*** SUPPLIED DATA ***

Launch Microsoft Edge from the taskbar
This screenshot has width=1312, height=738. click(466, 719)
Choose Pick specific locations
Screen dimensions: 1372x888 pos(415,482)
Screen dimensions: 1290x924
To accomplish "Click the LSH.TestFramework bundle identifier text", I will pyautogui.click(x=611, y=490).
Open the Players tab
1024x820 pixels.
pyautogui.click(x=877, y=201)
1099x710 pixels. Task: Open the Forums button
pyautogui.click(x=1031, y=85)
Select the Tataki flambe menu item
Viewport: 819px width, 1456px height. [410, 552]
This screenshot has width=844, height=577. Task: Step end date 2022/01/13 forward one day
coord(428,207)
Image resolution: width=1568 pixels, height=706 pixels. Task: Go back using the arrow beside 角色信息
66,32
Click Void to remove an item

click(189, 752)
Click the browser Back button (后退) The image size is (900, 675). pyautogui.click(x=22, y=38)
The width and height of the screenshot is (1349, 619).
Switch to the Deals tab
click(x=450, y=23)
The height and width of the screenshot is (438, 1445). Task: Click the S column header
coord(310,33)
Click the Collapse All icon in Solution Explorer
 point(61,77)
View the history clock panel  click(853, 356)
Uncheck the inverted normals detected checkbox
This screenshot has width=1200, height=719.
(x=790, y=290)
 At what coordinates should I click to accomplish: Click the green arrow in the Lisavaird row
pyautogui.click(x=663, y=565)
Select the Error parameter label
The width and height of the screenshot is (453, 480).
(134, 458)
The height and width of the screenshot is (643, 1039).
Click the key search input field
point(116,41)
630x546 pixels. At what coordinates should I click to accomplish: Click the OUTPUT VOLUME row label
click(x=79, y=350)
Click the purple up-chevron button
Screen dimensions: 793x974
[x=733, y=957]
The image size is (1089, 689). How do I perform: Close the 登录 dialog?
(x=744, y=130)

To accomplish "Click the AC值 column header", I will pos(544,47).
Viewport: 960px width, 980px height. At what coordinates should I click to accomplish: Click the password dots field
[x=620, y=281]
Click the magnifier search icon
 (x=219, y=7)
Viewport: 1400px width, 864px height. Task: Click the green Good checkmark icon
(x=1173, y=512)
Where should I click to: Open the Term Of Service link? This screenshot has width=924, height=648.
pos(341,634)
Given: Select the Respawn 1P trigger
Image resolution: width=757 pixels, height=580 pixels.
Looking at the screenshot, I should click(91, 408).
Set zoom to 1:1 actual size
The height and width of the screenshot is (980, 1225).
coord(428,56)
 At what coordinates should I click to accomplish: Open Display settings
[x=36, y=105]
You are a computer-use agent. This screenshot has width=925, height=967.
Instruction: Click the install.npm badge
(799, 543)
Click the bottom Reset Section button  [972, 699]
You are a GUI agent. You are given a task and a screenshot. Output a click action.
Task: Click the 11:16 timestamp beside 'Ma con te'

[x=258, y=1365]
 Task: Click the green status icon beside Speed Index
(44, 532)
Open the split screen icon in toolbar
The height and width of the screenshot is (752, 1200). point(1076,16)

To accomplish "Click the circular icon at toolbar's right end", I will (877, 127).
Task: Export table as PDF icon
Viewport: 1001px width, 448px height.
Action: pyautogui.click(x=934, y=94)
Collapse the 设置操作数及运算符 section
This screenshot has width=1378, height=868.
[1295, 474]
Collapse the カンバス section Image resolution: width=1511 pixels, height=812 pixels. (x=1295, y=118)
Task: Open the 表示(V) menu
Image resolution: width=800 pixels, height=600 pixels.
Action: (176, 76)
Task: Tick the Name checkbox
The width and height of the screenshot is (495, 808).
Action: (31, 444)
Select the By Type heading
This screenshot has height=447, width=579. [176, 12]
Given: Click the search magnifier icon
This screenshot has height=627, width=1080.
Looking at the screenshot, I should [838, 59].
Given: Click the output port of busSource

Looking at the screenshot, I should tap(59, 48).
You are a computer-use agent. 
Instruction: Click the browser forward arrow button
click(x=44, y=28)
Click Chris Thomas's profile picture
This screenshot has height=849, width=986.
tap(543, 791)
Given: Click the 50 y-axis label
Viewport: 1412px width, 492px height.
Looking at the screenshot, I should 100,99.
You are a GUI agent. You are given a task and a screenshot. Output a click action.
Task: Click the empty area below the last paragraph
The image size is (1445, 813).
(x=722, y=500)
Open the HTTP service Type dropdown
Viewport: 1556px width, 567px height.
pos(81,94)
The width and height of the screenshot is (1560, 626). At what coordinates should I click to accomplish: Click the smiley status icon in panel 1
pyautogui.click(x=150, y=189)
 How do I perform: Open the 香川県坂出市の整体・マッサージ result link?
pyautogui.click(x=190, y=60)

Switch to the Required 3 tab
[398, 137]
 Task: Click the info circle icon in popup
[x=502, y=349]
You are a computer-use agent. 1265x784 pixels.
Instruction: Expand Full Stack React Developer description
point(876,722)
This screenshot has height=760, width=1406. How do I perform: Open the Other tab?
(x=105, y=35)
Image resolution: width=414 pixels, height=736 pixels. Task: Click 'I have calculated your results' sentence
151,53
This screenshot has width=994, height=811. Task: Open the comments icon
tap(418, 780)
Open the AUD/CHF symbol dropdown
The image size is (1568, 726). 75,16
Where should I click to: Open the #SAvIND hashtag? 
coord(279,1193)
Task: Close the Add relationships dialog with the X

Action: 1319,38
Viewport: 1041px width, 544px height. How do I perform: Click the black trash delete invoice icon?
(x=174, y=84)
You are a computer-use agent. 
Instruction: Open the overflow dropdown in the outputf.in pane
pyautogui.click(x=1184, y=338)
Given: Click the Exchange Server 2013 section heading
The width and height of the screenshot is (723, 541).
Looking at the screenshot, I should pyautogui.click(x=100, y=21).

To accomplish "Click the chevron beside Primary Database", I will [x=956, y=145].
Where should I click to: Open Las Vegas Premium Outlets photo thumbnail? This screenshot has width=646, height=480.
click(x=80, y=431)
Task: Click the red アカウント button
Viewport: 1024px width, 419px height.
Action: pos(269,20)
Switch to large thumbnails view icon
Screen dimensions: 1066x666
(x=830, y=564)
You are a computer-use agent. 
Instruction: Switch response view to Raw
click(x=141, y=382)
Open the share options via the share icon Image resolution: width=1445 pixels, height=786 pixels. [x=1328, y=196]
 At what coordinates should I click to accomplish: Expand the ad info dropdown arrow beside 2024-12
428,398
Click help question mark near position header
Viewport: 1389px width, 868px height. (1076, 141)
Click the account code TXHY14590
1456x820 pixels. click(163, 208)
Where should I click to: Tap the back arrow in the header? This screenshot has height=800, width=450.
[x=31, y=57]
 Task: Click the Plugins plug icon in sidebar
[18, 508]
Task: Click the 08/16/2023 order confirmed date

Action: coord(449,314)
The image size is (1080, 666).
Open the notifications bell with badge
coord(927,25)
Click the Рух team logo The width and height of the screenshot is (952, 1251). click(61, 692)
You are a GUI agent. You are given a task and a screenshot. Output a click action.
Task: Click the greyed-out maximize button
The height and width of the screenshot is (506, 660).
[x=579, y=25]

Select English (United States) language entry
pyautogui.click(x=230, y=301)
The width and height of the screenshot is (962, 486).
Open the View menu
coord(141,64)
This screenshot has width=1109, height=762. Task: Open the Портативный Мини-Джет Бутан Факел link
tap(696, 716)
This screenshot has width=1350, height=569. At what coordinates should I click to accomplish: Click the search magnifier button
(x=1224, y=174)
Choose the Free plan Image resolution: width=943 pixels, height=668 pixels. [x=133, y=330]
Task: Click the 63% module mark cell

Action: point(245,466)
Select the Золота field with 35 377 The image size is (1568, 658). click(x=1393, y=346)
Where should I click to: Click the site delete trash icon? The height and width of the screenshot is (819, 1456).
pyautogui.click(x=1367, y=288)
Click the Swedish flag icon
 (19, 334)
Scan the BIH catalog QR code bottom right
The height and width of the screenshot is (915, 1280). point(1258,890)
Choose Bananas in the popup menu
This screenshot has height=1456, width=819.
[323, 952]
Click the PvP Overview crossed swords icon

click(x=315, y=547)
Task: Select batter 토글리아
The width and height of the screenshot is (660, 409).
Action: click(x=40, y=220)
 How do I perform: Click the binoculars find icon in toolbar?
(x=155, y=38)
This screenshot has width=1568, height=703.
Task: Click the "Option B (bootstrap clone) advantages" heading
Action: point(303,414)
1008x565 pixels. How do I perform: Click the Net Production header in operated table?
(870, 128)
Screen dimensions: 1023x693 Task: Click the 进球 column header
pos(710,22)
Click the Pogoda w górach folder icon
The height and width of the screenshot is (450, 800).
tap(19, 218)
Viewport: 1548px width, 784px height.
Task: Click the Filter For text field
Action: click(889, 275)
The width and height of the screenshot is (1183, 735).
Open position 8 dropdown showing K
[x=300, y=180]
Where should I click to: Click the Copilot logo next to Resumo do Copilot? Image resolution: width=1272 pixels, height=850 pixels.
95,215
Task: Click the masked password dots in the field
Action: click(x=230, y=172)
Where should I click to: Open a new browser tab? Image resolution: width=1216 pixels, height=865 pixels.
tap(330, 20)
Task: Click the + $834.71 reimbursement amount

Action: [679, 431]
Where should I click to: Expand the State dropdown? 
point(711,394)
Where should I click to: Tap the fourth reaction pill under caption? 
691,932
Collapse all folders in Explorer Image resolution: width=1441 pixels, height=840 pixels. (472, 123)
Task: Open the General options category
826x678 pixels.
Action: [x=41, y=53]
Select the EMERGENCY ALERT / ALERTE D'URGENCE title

*** End of SUPPLIED DATA ***

EXERCISE PROMPT —
Pull every line containing "options" out of the data above.

RESPONSE AREA —
Open the share options via the share icon Image resolution: width=1445 pixels, height=786 pixels. [x=1328, y=196]
Task: Open the General options category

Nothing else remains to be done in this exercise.